Accordingly, some of the described steps may be omitted or
performed in an order different from that disclosed. Further,
additional steps may be contemplated by those skilled in the art in
view of the disclosure herein, without departing from the scope of
the present invention.
[0124] The present inventors contemplate the interchangeability of
and recombination of various structural and method elements in the
foregoing description. For example, the guidewire may be positioned
through portals of adjacent bone anchors utilizing either the
procedures disclosed in the copending patent applications
previously incorporated by reference herein. Alternatively, the
guidewire may be positioned utilizing the pivotable guidance system
disclosed herein. As a further alternative, a tubular sleeve may be
advanced over the guidewire and through the portals on bone anchors
100, with the guidewire thereafter removed. The linkage rod 200 may
thereafter be advanced through the tubular sleeve.

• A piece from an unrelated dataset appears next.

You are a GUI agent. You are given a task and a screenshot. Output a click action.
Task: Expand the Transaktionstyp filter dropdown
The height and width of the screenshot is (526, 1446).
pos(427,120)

[0125] The linkage rod 200 may be advanced utilizing the manual
insertion tool 250, as disclosed herein. Alternatively, the linkage
rod 200 may be releasably connected to the distal end of a curved
pivotable arm 450, using releasable connection structures disclosed
elsewhere herein. In this manner, the pivotable insertion system
such as that illustrated in FIG. 33 can be utilized to insert the
linkage rod 200 through one or more apertures 116 in one or more
bone anchors 100.
[0126] The various materials, methods and techniques described
above provide a number of ways to carry out the invention. Of
course, it is to be understood that not necessarily all objectives
or advantages described may be achieved in accordance with any
particular embodiment described herein. Thus, for example, those
skilled in the art will recognize that the components of the system
may be made and the methods may be performed in a manner that
achieves or optimizes one advantage or group of advantages as
taught herein without necessarily achieving other objectives or
advantages as may be taught or suggested herein.

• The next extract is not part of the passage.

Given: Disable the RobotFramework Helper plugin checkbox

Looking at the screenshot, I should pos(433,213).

[0127] Although the present invention has been described in terms
of certain preferred embodiments, other embodiments of the
invention including variations in dimensions, configuration and
materials will be apparent to those of skill in the art in view of
the disclosure herein. In addition, all features discussed in
connection with any one embodiment herein can be readily adapted
for use in other embodiments herein. The use of different terms or
reference numerals for similar features in different embodiments
does not imply differences other than those which may be expressly
set forth. Accordingly, the present invention is intended to be
described solely by reference to the appended claims, and not
limited to the preferred embodiments disclosed herein.